FCP concluded a review of strategic options to maximize the value of the Company. Based upon a number of considerations articulated in the Company's second quarter report to shareholders, it was decided the long term value of the Company's assets would be maximized by FCP continuing on a stand alone basis to further explore, appraise and develop its Algerian holdings. Accordingly, the third quarter marked the beginning of a new phase for the Company with its focus locked on two principal initiatives:

- Generating production and cash flow; and
- Increasing the proved and probable oil and gas reserves.

To generate production and cash flow, the Company is working with Sonatrach, Algeria's national oil company and FCP's partner, to commercialize and develop Ledjmet Block 405b. FCP's current plan is to develop the Block in stages once each discovery is appraised, with first production from the MLE field targeted for 2008.

The Company is actively finalizing the MLE appraisal and reserves information and evaluating a number of possible development scenarios which will be reviewed with Sonatrach. Based on this review, the actual development and engineering plan will be formulated. Once the MLE development plan has been agreed to, FCP and Sonatrach will jointly seek markets for the planned production.

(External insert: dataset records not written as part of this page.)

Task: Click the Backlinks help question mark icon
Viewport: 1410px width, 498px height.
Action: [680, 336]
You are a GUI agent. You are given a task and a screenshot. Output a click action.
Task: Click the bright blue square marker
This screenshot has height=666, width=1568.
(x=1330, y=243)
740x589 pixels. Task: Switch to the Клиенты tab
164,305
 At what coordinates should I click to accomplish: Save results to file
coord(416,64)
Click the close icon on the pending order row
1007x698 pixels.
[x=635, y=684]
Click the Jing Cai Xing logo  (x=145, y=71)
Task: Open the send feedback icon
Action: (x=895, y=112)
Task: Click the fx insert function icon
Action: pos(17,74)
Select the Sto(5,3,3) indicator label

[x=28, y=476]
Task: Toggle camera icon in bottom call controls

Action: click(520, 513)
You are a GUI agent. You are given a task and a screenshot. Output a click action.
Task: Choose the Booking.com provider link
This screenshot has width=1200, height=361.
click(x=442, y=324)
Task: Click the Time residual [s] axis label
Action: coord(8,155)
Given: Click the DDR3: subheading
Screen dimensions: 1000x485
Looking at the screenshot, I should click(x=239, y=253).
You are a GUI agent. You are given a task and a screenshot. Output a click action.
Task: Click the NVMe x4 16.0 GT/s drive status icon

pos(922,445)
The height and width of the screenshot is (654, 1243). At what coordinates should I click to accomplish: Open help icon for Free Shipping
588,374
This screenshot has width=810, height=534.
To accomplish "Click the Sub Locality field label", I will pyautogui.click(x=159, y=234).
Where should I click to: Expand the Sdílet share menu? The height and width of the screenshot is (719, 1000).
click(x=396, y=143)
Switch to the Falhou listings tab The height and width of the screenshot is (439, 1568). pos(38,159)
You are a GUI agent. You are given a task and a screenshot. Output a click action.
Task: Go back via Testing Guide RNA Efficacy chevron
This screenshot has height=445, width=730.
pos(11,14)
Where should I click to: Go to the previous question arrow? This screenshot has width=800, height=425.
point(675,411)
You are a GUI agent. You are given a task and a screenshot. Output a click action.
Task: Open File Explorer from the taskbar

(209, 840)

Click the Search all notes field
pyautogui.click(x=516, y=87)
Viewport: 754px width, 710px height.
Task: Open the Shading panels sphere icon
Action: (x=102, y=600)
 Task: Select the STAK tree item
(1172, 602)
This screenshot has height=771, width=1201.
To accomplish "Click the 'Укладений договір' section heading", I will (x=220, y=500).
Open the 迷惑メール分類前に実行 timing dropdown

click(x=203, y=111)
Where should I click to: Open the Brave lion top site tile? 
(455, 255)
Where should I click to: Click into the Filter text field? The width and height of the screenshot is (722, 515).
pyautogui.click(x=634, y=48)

Algeria has export capacity of approximately 67 billion cubic metres (BCM) per year of natural gas and plans to increase this capacity to 85 BCM per year by 2010. Accordingly, the staged development of Block 405b coincides with Algeria's export goals.

Along with the Block 405b commercialization initiative, FCP plans to increase its proved and probable reserves over the next 12 months through drilling and completions activities. Current plans include drilling up to seven wells to offset and extend existing discoveries to the west of the MLE field. In addition, the Company's remaining exploration commitment well, ZER-1, will be drilled on the north west part of the Block. Drilling locations have been selected and site preparations are nearing completion for the next three wells: LES-3, MZLN-2 and ZER-1. To accelerate the drilling activity, FCP has contracted a second drilling rig and is negotiating for a third, which, if contracted, will give the Company three drilling rigs operational in the first quarter of 2006.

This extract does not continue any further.